▶ Your objective
Give these lines as a JSON list of strings, one string per line, with blank lines left out.

Data extracted from a collection
——————————

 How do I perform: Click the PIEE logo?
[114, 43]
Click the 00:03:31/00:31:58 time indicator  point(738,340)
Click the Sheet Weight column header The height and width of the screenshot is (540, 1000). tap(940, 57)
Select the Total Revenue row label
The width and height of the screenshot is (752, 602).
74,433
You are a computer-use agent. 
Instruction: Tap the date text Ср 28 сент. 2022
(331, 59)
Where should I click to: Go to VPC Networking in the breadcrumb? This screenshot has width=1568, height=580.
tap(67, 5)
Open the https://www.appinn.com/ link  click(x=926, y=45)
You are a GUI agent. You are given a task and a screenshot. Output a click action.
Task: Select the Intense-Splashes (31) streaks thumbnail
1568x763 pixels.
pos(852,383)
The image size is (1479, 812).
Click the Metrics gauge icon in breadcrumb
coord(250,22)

——————————

▶ Solution to this exercise
[
  " How do I perform: Click the PIEE logo?",
  "[114, 43]",
  "Click the 00:03:31/00:31:58 time indicator  point(738,340)",
  "Click the Sheet Weight column header The height and width of the screenshot is (540, 1000). tap(940, 57)",
  "Select the Total Revenue row label",
  "The width and height of the screenshot is (752, 602).",
  "74,433",
  "You are a computer-use agent. ",
  "Instruction: Tap the date text Ср 28 сент. 2022",
  "(331, 59)",
  "Where should I click to: Go to VPC Networking in the breadcrumb? This screenshot has width=1568, height=580.",
  "tap(67, 5)",
  "Open the https://www.appinn.com/ link  click(x=926, y=45)",
  "You are a GUI agent. You are given a task and a screenshot. Output a click action.",
  "Task: Select the Intense-Splashes (31) streaks thumbnail",
  "1568x763 pixels.",
  "pos(852,383)",
  "The image size is (1479, 812).",
  "Click the Metrics gauge icon in breadcrumb",
  "coord(250,22)"
]